Activity
Where a line below includes the word "computer", copy that line.

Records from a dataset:
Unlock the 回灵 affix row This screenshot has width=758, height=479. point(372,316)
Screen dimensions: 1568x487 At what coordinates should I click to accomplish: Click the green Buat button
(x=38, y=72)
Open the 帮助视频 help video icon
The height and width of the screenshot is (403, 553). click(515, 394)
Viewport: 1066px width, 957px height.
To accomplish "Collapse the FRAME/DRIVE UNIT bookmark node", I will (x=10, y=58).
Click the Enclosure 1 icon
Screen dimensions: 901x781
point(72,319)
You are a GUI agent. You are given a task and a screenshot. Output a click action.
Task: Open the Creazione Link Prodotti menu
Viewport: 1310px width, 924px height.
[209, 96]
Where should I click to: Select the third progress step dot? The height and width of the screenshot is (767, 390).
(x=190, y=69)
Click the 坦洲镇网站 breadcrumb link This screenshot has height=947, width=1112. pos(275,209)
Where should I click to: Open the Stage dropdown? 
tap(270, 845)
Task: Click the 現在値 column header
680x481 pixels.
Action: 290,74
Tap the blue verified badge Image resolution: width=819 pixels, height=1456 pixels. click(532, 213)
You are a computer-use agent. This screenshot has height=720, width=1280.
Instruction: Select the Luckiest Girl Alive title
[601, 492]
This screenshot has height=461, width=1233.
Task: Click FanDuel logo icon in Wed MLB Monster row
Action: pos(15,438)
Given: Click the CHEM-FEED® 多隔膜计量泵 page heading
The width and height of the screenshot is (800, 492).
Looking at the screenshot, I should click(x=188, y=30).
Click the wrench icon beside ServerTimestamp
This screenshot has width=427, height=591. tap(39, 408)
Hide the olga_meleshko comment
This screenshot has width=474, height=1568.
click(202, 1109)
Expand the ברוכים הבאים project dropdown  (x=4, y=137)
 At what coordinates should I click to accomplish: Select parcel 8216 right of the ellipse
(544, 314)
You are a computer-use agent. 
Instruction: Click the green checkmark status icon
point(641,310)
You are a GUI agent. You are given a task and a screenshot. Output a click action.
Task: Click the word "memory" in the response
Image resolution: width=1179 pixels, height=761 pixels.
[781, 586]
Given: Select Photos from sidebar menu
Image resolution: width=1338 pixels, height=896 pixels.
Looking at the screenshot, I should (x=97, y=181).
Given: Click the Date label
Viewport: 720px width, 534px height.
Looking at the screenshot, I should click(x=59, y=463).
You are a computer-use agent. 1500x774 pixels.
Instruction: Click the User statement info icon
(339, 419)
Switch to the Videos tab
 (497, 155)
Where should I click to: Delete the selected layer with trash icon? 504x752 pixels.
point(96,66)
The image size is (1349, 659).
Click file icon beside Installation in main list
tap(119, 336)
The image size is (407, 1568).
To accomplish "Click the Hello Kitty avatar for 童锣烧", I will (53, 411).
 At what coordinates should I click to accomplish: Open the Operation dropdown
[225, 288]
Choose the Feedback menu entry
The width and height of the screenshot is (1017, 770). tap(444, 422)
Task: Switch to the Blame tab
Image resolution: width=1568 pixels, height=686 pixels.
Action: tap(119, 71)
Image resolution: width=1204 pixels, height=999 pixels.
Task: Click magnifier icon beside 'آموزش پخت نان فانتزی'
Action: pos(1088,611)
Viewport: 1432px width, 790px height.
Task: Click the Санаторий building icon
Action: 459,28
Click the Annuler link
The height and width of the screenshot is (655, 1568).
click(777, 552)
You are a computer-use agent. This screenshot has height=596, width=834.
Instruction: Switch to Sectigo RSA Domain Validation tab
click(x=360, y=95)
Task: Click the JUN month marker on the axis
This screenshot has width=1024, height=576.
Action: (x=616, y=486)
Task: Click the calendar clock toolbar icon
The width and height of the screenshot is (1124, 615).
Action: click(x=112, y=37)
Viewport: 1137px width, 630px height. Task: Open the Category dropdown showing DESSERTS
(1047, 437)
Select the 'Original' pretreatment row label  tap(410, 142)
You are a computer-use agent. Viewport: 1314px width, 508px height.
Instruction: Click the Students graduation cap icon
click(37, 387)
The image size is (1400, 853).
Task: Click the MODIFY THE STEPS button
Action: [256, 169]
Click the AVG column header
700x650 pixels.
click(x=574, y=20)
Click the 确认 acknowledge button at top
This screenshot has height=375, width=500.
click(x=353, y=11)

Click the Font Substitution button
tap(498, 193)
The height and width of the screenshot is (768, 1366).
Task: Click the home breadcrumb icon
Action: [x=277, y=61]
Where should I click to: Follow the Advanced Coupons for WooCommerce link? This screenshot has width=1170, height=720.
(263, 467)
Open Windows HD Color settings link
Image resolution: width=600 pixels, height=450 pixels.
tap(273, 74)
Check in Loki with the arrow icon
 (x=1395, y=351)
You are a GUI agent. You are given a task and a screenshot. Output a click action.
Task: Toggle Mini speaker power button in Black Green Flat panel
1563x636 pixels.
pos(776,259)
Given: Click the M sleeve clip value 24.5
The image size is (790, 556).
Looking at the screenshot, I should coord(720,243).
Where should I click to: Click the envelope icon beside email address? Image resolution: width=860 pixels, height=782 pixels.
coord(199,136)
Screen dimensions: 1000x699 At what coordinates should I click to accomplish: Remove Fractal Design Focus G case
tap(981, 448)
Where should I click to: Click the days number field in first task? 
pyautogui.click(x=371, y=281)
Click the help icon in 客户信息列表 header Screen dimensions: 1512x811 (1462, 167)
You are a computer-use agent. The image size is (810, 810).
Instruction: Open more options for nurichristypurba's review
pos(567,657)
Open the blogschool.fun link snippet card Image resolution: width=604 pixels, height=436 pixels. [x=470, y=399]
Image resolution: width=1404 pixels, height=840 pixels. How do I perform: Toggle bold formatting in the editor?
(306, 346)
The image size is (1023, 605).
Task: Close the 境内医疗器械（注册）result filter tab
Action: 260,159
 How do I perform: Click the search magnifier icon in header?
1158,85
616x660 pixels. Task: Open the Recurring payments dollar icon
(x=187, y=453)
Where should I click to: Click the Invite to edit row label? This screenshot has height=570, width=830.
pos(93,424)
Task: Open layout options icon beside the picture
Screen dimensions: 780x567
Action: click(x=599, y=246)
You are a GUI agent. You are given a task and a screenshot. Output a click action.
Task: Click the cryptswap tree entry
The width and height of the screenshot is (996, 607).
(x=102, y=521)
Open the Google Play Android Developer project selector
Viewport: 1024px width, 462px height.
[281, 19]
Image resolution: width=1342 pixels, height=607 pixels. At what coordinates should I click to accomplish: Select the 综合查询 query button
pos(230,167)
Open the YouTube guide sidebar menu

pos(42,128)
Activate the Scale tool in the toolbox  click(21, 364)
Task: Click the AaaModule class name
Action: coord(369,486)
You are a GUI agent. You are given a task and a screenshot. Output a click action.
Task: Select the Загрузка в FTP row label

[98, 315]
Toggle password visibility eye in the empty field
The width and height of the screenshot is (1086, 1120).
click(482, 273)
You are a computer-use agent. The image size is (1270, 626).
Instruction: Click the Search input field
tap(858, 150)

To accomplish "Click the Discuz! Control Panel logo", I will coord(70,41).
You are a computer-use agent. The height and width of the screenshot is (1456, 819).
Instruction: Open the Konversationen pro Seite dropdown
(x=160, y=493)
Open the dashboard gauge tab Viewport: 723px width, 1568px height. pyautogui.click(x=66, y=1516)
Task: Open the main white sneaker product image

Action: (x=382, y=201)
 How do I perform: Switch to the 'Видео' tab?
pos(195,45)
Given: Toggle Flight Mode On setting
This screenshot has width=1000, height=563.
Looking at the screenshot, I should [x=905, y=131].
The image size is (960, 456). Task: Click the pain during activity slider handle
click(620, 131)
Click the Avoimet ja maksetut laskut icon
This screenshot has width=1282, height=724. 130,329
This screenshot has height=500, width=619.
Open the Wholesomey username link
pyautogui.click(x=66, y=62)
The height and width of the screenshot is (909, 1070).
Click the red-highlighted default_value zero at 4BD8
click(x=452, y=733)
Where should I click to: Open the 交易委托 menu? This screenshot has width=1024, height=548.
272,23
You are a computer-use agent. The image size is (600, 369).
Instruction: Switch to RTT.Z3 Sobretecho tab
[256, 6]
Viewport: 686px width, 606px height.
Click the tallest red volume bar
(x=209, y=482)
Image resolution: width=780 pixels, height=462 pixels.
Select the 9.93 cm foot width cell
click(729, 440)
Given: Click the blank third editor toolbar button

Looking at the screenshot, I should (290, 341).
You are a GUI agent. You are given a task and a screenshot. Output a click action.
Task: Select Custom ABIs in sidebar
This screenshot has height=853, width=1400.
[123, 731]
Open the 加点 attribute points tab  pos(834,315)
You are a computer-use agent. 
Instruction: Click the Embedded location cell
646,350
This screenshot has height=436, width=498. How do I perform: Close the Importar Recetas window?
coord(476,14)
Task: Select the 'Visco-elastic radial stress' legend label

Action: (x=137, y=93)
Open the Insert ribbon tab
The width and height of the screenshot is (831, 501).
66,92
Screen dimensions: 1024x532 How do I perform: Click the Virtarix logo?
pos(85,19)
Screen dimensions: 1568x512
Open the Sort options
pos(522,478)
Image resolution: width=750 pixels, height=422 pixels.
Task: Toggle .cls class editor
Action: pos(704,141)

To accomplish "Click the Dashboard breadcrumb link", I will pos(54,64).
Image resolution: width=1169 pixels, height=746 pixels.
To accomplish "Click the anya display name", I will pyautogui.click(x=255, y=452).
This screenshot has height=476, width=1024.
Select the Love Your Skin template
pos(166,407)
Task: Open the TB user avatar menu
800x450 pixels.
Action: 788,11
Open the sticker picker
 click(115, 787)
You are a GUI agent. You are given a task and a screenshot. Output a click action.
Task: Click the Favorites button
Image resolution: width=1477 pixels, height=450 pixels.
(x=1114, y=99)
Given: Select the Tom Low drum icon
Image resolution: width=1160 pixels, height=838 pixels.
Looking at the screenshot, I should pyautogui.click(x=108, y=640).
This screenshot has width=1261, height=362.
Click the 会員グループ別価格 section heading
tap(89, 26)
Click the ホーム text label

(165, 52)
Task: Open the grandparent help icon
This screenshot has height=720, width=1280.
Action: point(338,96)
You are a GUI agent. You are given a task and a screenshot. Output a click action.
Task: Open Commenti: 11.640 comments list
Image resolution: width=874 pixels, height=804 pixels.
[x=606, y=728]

Answer to this task
You are a computer-use agent. This screenshot has height=720, width=1280.
You are a computer-use agent. 
You are a computer-use agent. 1500x774 pixels.
You are a computer-use agent. This screenshot has height=596, width=834.
You are a computer-use agent. Viewport: 1314px width, 508px height.
You are a computer-use agent. The image size is (810, 810).
You are a computer-use agent. The image size is (1270, 626).
You are a computer-use agent. The height and width of the screenshot is (1456, 819).
You are a computer-use agent. The image size is (600, 369).
You are a computer-use agent. 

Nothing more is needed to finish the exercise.